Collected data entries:
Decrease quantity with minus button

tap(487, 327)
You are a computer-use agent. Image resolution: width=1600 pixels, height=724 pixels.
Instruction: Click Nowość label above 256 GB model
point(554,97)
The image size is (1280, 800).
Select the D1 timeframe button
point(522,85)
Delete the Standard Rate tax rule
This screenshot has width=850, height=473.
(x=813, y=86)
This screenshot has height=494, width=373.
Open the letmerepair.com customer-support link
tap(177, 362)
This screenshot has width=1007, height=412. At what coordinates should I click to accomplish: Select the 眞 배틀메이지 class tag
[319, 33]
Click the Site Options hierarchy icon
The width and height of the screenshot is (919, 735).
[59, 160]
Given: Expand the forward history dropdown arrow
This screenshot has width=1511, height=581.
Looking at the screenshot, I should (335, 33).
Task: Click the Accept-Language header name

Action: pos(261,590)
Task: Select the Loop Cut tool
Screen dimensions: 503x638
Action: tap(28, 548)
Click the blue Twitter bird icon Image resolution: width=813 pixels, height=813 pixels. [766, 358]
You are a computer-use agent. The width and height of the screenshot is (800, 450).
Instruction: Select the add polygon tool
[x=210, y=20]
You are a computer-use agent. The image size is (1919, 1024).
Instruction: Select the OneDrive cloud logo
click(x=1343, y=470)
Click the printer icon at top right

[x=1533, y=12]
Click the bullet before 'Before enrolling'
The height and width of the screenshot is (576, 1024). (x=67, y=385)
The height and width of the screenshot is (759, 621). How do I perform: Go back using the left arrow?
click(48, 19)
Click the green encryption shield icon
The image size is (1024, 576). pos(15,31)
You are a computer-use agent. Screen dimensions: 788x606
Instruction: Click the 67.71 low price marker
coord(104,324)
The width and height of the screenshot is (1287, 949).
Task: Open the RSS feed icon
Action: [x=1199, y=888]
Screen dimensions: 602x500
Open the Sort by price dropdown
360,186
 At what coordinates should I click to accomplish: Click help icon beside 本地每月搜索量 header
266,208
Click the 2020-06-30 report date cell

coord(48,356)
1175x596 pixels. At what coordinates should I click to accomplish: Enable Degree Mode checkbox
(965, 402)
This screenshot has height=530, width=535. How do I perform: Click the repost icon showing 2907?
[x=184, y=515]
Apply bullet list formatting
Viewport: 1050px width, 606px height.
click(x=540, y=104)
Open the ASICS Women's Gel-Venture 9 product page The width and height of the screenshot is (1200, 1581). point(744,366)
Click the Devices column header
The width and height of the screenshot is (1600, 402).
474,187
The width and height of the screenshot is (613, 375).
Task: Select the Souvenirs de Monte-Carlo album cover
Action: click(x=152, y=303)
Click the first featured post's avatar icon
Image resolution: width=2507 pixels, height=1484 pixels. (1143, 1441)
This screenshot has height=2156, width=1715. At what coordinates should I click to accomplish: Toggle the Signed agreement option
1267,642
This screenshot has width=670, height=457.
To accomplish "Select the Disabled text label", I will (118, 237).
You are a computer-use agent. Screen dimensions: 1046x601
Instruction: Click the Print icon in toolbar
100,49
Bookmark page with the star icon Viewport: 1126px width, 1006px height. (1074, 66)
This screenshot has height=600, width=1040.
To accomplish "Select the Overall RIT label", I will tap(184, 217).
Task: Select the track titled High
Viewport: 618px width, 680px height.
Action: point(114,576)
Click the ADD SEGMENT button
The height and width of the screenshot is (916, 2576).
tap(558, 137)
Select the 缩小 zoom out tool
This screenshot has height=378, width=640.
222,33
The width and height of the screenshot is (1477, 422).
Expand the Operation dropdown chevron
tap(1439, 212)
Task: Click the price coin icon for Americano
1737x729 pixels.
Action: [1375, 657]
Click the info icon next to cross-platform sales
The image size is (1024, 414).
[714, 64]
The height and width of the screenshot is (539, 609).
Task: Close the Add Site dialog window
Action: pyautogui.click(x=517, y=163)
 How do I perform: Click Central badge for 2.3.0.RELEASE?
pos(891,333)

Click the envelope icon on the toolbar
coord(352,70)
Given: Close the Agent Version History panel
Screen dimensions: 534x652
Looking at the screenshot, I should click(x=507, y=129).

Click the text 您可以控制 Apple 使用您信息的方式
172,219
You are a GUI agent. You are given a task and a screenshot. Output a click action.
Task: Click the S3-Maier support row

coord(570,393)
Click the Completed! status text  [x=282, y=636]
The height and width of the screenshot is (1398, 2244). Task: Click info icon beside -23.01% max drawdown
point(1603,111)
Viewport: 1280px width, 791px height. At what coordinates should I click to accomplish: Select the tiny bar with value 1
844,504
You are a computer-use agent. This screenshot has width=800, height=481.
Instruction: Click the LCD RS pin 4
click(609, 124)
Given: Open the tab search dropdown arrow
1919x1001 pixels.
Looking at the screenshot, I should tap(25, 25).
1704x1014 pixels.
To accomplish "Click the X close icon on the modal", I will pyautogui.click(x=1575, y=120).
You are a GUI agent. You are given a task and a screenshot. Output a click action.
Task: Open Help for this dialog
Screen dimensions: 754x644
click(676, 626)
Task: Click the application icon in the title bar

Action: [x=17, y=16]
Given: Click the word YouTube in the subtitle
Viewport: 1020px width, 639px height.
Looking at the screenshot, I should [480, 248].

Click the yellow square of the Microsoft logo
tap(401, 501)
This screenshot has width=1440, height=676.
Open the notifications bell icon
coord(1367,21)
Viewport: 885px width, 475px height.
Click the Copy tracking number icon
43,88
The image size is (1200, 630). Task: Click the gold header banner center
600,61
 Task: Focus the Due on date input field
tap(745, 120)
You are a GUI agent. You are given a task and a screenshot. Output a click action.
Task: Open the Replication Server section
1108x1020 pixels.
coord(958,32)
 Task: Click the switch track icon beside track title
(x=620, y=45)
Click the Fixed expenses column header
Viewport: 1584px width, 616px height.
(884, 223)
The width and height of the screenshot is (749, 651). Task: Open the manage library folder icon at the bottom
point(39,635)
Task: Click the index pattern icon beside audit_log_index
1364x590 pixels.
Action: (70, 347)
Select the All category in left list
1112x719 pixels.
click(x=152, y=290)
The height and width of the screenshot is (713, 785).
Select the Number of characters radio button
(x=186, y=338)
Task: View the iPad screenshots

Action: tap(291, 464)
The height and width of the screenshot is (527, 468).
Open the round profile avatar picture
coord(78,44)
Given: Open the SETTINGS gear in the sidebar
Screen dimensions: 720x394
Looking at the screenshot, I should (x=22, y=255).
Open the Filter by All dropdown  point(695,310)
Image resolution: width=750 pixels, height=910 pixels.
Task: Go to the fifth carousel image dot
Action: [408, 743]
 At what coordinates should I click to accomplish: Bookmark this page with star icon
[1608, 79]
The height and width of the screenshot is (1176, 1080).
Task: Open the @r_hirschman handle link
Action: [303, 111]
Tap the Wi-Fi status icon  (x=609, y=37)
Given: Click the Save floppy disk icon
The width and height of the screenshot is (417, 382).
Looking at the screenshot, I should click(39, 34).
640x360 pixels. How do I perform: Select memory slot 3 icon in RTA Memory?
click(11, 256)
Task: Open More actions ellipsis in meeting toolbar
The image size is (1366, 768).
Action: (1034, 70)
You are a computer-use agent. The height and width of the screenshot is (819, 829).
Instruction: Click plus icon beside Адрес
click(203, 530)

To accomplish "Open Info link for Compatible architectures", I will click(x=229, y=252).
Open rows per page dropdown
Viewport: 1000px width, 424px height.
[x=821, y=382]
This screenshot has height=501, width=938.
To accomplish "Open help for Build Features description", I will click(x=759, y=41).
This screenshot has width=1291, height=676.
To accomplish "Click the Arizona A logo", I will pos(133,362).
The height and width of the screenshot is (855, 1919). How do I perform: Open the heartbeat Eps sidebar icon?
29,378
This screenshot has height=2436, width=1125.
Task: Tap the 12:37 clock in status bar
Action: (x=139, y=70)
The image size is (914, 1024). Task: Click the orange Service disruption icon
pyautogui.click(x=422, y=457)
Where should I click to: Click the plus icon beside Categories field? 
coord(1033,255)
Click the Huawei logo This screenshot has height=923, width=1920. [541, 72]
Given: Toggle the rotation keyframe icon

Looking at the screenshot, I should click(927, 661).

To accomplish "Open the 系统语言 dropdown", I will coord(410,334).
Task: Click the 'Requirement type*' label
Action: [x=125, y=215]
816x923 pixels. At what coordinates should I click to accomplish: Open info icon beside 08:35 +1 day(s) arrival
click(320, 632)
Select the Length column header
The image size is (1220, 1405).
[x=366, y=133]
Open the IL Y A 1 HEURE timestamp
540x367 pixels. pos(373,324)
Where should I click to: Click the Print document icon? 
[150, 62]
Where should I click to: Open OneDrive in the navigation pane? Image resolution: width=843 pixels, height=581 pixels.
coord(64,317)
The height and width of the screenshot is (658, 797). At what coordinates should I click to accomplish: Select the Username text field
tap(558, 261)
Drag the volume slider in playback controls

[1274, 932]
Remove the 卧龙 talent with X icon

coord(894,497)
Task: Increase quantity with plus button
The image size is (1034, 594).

Activity:
Copy range, inclusive: the line holding "You are a computer-use agent. The image" to the line holding "Screen dimensions: 602x500". Reproduce exactly those lines of the records above and no others.

Output for this task:
You are a computer-use agent. The image size is (1919, 1024).
Instruction: Select the OneDrive cloud logo
click(x=1343, y=470)
Click the printer icon at top right

[x=1533, y=12]
Click the bullet before 'Before enrolling'
The height and width of the screenshot is (576, 1024). (x=67, y=385)
The height and width of the screenshot is (759, 621). How do I perform: Go back using the left arrow?
click(48, 19)
Click the green encryption shield icon
The image size is (1024, 576). pos(15,31)
You are a computer-use agent. Screen dimensions: 788x606
Instruction: Click the 67.71 low price marker
coord(104,324)
The width and height of the screenshot is (1287, 949).
Task: Open the RSS feed icon
Action: [x=1199, y=888]
Screen dimensions: 602x500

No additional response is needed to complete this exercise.